Documentation ¶
Index ¶
Constants ¶
This section is empty.
Variables ¶
Default. Can be changed before use, see the CLI flags in main.go.
Functions ¶
func DistBytes ¶
Compute a normalized compression distance between two []byte using gzip. Should normally be between 0.0 and 1.0., could sometimes end up slightly above 1.0 ... See article attached, specially annexe A.
func DistFile ¶
Distance between two files, given by their path names. Useful text content will be extracted before distance computation.
func DistString ¶
Compute a normalized compression distance between two strings using gzip.

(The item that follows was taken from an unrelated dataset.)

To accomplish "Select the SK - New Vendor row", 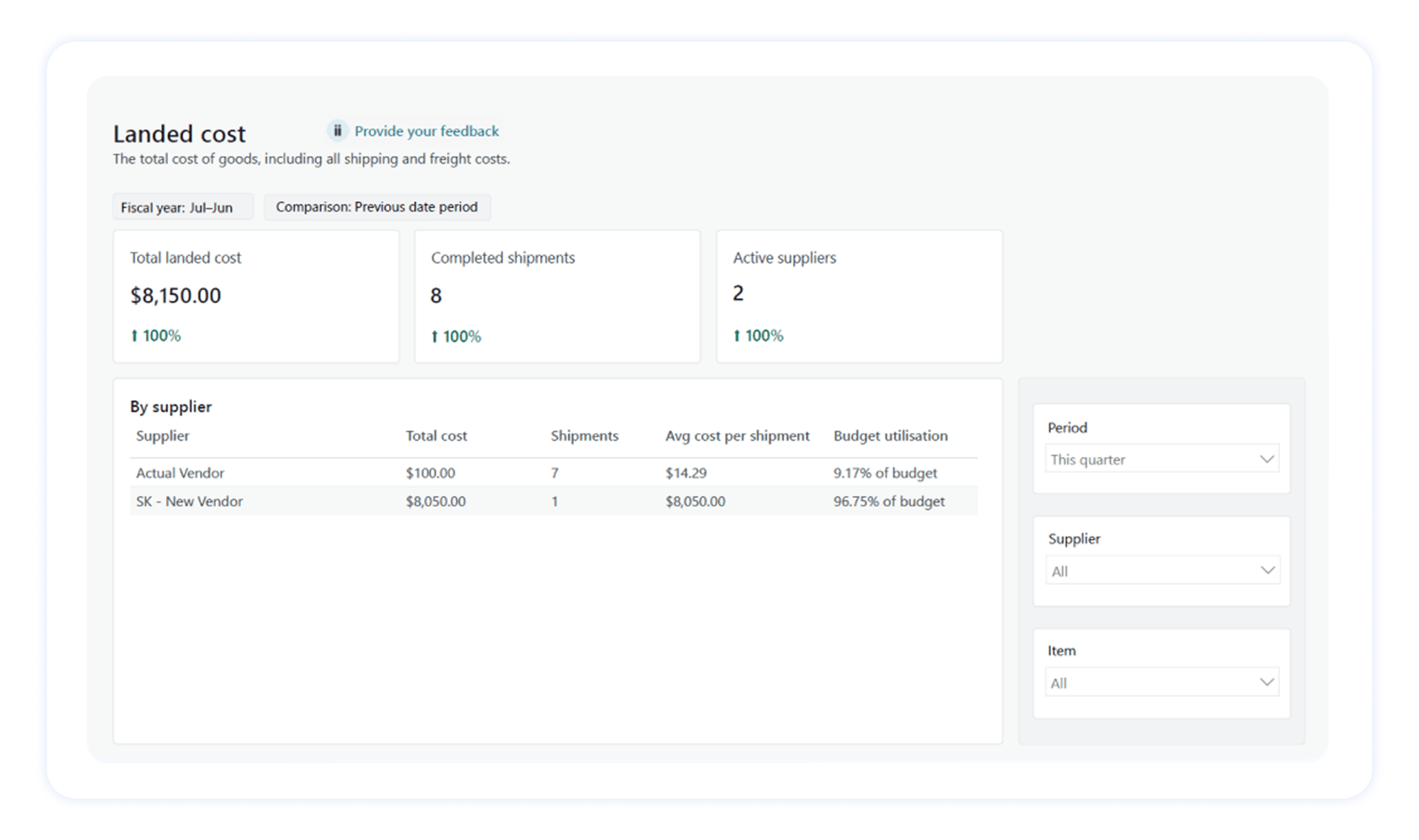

Should normally be between 0.0 and 1.0., could sometimes end up slightly above 1.0 ... See article attached, specially annexe A.
func ExtractText ¶
Extract useful content. Currently tries gzip, zlib, zip, pure xml, html in that order, then removes multiple white space characters.
func FilesInFolder ¶
Get (recursively) all files in folder, ignoring .git folder Files names are returned as absolute path.
Types ¶
type Cache ¶
type Cache struct {
M map[[sha256.Size * 2]byte]float64 // should not be used directly, nor relied upon. Public only because required for ease of saving as gob.
}
Cache for file to file distance. It is a very expensive calculation, since we check for word, excel, zip, etc ... files, so caching makes sense. We do not use filenames, but the hash of both files, to ensure propoer handling of file name or content changes.
func NewCache ¶
func NewCache() *Cache
Create a new cache. Load from previously saved cache if there is one. Not thread safe.
func (*Cache) Clear ¶
func (c *Cache) Clear()
Clear cache in memory. Cache on file will be erased on next save.
type Matrix ¶
type Matrix struct {
// contains filtered or unexported fields
}
A distance matrix Optimised for storage efficiency. Zero value can be used immediately.
func ComputeEuclid ¶
Compute euclidian distance matrix for vectors. Used mainly for test purposes.
func ComputeFiles ¶
Compute the distance matrix for a group of files. Computations are cached for later reuse
func ComputeFolder ¶
Compute the distance matrix for all files in the folder
func ComputeString ¶
Compute the distance matrix between strings
func (*Matrix) Dist ¶
Get distance between i and j. This is the minimum interface required by the cluster package.
func (*Matrix) Set ¶
Set a distance for (i,j). It also sets the same value for (j,i). Size will increase as needed.